:: INPUT DATA ::

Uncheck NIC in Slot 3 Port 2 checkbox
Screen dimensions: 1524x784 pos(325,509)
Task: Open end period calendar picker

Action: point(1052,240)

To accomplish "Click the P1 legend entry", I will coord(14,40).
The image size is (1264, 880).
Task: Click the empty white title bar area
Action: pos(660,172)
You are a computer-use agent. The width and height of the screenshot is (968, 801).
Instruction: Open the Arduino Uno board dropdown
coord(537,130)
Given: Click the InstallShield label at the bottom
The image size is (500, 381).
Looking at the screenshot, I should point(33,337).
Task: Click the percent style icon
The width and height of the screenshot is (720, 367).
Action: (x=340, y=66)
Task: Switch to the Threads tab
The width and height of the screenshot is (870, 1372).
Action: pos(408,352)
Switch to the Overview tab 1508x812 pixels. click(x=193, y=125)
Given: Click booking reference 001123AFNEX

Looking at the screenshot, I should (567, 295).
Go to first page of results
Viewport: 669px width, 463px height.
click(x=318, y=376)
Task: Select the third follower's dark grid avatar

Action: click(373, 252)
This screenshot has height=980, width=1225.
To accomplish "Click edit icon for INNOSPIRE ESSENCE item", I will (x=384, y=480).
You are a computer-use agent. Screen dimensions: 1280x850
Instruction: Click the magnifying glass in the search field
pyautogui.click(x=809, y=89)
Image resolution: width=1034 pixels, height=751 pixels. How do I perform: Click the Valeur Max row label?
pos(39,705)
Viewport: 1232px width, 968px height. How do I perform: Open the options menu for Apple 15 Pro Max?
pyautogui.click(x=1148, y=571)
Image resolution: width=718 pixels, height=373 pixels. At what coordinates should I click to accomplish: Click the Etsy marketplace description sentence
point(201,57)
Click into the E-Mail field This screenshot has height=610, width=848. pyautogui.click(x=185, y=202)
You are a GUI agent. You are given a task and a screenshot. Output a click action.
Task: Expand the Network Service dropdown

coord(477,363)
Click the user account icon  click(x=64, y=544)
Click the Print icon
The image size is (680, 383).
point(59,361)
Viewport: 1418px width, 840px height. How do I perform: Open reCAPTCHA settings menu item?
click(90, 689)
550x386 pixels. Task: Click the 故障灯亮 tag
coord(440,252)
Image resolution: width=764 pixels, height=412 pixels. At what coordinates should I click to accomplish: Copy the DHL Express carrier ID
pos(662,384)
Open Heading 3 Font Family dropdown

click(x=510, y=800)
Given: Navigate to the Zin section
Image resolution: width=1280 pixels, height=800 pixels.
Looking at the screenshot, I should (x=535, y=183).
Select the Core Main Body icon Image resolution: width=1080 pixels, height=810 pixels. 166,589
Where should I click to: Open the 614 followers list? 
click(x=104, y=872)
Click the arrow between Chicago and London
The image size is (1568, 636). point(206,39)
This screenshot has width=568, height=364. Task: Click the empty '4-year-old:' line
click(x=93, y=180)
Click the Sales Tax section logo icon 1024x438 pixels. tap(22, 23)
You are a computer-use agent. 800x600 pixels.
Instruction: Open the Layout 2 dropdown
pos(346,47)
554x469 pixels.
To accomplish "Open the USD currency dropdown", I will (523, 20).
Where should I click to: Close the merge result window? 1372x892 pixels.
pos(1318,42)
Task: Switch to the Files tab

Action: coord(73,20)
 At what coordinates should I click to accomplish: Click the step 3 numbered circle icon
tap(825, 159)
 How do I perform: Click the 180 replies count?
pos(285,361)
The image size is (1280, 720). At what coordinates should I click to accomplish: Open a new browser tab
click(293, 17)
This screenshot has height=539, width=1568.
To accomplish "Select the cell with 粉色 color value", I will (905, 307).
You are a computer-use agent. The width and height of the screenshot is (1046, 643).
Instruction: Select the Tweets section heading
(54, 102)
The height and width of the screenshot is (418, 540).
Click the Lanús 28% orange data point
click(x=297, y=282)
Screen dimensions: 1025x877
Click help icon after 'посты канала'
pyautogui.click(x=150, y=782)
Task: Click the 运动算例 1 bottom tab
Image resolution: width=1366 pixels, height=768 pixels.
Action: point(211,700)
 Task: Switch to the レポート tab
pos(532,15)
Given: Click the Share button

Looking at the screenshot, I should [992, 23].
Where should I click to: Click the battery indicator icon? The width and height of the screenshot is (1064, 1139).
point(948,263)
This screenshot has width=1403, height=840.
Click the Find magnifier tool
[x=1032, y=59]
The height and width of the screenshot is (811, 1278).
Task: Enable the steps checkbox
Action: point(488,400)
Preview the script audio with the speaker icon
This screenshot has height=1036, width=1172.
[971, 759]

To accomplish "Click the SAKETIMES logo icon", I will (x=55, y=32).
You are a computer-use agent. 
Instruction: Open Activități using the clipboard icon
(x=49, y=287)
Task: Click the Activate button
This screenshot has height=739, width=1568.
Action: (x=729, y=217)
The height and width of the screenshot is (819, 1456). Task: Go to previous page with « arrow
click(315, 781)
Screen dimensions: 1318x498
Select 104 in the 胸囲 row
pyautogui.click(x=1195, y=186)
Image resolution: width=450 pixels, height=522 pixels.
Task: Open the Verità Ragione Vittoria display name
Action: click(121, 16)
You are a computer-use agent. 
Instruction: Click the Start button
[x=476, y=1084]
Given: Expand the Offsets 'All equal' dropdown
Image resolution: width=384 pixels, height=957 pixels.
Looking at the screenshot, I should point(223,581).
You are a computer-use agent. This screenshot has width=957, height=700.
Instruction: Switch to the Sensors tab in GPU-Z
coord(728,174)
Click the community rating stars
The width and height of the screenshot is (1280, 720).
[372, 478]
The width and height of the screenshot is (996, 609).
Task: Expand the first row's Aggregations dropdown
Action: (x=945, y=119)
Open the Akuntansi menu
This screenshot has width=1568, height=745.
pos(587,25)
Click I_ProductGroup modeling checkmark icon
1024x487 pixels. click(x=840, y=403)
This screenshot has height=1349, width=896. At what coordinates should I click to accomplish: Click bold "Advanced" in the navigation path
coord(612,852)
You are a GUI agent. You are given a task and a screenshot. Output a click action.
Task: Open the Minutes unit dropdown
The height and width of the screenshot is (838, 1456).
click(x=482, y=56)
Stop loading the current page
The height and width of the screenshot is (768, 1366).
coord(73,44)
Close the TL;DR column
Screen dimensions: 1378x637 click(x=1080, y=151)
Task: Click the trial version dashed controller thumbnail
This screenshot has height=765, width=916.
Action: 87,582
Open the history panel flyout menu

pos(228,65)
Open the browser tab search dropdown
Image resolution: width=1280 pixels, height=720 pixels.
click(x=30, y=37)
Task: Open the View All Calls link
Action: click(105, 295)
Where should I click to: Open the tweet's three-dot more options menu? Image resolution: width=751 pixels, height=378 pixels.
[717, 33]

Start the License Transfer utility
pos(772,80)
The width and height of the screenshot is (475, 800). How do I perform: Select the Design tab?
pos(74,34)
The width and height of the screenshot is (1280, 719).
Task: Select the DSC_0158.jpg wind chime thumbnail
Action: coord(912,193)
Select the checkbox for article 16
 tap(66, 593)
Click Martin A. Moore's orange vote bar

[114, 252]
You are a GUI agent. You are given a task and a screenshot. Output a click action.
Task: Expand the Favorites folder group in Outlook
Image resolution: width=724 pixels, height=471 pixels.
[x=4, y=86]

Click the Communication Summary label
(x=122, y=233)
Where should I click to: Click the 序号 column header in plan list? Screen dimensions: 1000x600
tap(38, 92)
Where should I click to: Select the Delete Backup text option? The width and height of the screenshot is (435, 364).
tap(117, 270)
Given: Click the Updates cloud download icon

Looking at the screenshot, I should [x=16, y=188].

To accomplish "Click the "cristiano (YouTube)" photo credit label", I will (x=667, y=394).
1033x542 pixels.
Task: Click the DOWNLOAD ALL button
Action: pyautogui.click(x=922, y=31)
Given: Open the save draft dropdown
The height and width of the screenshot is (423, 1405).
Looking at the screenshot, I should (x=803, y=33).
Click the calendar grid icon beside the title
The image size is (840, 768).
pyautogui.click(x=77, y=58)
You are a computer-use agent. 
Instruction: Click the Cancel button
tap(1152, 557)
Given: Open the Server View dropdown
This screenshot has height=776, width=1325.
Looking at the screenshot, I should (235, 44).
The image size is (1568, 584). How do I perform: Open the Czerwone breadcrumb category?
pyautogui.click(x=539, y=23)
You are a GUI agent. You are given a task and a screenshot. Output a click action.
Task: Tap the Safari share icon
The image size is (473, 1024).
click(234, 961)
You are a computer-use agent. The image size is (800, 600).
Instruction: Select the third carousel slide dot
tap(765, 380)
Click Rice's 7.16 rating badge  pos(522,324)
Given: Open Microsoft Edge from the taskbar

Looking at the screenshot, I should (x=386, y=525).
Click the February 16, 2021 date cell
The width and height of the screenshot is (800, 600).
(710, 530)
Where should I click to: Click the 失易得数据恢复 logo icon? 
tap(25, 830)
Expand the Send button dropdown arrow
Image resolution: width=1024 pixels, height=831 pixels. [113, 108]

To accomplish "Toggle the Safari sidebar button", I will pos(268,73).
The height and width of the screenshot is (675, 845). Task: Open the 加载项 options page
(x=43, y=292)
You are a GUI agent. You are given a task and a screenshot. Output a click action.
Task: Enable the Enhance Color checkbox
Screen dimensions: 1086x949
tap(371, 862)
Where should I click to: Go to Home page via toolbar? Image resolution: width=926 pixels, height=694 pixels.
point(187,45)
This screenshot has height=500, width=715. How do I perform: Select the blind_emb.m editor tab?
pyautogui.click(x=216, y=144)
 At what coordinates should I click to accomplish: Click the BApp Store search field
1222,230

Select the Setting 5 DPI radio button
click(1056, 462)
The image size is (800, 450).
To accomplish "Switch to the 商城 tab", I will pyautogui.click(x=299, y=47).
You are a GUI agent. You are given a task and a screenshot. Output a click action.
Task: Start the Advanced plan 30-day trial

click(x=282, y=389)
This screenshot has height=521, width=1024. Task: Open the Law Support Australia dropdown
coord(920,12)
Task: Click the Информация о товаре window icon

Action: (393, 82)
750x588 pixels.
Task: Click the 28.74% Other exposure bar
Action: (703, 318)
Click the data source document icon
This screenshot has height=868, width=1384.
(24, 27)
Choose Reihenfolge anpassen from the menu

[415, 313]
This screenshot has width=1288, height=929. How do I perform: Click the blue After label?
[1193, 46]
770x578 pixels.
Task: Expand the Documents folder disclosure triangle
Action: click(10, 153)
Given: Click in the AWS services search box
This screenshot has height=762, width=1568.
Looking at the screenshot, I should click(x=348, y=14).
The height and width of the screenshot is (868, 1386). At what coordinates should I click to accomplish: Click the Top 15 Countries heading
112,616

:: TO DO ::
Exactly the lines from the start of the entries through the one bearing "Switch to the Overview" are to be output, with both ends included.

:: TASK RESULT ::
Uncheck NIC in Slot 3 Port 2 checkbox
Screen dimensions: 1524x784 pos(325,509)
Task: Open end period calendar picker

Action: point(1052,240)

To accomplish "Click the P1 legend entry", I will coord(14,40).
The image size is (1264, 880).
Task: Click the empty white title bar area
Action: pos(660,172)
You are a computer-use agent. The width and height of the screenshot is (968, 801).
Instruction: Open the Arduino Uno board dropdown
coord(537,130)
Given: Click the InstallShield label at the bottom
The image size is (500, 381).
Looking at the screenshot, I should point(33,337).
Task: Click the percent style icon
The width and height of the screenshot is (720, 367).
Action: (x=340, y=66)
Task: Switch to the Threads tab
The width and height of the screenshot is (870, 1372).
Action: pos(408,352)
Switch to the Overview tab 1508x812 pixels. click(x=193, y=125)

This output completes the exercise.